Étape 4: Voir la possibilité d’avoir une vie normale réduite à néant.

Ça s’ajoute aux requêtes du même type en message privé sur Facebook et à 2h du matin le vendredi soir au Sacrilège. S’il n’y avait pas l’étudiant en communication désireux d’écrire dans Voir ni le musicien prêt à tout pour voir sa face dans les pages, je verrais mon nombre de soupirants chuter. L’opportunisme et le milieu des arts vont tristement de pair quand tout est surtout question de contacts pour percer.

Le contraire existe aussi. Je l’appelle la journaliste groupie. Elle fait des entrevues pour draguer, pour raconter à ses chums de filles qu’elle est allée prendre un café avec Maybe Watson d’Alaclair Ensemble ou je ne sais qui encore, pour collectionner les numéros de téléphone et «s’effoirer» sur le divan de la loge avec les gars du band. L’excellent film Control avait d’ailleurs dépeint la maîtresse de Ian Curtis comme ça. C’est pas nouveau, ça existait au temps de Joy Division.
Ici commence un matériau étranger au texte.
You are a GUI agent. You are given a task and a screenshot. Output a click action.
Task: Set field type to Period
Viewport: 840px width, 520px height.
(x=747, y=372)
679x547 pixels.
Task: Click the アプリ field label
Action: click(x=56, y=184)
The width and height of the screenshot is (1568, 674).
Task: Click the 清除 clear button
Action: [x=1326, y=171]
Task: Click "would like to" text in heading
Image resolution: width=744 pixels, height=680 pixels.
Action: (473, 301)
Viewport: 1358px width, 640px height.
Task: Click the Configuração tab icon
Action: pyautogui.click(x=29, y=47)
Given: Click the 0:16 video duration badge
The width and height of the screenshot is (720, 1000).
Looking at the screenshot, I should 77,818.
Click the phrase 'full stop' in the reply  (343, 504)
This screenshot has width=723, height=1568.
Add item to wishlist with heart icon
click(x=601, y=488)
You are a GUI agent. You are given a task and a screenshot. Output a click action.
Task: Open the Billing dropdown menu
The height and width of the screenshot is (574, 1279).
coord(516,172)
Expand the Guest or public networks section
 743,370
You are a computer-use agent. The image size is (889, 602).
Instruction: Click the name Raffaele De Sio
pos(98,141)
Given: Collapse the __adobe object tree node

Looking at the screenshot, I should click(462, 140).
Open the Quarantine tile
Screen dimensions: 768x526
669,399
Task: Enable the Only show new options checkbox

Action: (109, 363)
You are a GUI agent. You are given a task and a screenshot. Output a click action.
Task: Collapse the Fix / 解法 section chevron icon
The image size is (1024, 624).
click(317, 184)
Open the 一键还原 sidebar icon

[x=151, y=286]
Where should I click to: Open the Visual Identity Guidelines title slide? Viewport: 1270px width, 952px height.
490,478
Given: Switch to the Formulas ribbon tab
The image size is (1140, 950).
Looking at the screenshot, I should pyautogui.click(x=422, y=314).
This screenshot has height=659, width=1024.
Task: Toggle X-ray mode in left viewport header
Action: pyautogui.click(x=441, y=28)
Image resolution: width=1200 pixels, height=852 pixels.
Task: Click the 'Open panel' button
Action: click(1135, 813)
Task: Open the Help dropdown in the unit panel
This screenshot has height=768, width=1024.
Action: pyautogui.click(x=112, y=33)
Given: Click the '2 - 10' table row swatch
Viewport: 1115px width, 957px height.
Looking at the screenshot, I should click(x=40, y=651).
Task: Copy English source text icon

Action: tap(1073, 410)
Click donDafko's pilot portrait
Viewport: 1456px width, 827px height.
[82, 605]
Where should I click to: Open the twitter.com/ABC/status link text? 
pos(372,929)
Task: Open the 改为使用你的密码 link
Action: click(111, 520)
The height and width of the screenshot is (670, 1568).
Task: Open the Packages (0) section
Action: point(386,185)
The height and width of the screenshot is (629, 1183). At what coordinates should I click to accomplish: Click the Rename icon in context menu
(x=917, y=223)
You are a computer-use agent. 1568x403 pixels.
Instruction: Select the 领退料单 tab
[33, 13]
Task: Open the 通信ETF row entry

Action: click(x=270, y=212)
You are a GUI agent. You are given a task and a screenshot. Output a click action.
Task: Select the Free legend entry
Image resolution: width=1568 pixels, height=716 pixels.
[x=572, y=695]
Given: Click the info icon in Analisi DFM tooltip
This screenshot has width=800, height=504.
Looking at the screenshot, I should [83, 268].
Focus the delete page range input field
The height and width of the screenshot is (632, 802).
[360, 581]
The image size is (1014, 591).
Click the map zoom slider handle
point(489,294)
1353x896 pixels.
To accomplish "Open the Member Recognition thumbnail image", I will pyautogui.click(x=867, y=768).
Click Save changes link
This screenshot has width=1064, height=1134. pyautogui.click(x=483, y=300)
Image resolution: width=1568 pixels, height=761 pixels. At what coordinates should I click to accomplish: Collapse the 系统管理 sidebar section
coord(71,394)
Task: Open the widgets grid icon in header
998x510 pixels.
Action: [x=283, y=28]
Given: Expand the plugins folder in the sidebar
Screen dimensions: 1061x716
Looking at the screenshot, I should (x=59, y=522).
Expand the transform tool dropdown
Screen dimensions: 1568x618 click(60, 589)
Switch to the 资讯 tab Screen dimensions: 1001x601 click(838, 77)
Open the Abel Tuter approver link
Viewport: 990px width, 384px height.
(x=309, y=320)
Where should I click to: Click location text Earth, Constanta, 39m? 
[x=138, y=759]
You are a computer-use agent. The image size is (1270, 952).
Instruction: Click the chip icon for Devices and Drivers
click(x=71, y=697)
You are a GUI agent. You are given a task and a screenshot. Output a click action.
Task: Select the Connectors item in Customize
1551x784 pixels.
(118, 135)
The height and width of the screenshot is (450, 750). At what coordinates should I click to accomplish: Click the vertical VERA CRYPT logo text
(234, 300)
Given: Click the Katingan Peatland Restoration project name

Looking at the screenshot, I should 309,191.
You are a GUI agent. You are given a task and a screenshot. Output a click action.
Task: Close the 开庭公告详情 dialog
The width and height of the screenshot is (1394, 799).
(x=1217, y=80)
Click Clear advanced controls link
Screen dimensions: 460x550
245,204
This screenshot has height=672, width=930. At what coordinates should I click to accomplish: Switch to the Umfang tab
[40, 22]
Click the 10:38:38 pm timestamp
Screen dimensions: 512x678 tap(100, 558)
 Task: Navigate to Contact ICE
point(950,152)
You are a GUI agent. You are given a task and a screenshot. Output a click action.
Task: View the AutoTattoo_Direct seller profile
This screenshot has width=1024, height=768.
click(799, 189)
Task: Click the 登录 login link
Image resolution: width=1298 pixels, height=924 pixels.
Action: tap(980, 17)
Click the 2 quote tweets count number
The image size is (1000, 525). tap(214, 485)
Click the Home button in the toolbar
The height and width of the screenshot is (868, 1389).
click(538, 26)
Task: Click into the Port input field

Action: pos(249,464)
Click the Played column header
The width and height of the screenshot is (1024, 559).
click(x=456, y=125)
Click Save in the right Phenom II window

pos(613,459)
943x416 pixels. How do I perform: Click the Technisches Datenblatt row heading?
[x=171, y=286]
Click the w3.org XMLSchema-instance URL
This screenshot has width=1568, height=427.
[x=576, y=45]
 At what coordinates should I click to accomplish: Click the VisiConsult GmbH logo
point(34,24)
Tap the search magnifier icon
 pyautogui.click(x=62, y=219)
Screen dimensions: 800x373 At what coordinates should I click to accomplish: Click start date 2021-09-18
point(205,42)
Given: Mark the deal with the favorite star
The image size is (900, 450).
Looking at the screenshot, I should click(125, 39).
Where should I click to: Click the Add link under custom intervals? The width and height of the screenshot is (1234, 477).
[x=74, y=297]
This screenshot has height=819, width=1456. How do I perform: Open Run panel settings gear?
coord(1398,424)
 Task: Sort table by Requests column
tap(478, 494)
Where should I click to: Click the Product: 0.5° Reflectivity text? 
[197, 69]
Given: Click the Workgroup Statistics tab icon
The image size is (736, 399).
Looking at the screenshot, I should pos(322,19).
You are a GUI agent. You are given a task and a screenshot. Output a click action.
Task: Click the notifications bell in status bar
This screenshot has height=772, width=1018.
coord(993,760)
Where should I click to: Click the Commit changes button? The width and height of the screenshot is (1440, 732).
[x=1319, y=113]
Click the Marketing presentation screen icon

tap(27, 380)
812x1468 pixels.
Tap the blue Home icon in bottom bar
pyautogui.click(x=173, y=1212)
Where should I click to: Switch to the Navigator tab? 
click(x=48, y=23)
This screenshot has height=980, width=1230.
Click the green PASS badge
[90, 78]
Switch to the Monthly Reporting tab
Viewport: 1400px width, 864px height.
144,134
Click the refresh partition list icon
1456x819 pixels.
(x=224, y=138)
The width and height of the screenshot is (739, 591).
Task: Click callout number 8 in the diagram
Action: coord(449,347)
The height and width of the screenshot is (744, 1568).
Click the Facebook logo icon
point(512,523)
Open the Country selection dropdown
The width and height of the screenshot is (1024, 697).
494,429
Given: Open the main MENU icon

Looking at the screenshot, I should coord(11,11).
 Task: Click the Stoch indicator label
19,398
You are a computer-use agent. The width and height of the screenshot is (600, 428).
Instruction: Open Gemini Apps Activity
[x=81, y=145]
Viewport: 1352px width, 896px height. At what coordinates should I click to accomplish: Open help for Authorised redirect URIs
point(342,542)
Constat facile: il y a autant de raisons de faire le métier qu’il y a de gens en ce bas monde. Je ne juge pas, je ne pointe personne du doigt, mais j’expose. Sauf que, personnellement, je n’use pas de mon statut de journaliste pour me trouver un petit chum. Je ne suis pas parfaite, mais c’est l’une de mes petites règles déontologiques que je tiens mordicus à respecter.

Pourquoi diantre être journaliste musicale alors? La réponse est simple: j’aime le thrill que procure le déterrage de pépites d’or comme j’ai eu le sentiment de le faire avec The Seasons, Mauves et Karim Ouellet, par exemple. Mais le plus important pour moi est de prouver que Québec peut être cool parce que, moi-même, je pensais le contraire au moment de m’y installer. C’est qu’elle est peu médiatisée, la vie culturelle alternative de Québec. Mais elle existe et j’ai choisie de la montrer. Peut-être qu’avec un peu de chance, l’un de mes articles désamorcera un départ vers Montréal comme Samuel Matteau l’a fait pour moi de par le message qu’il portait avec La Cité. J’exagère à peine.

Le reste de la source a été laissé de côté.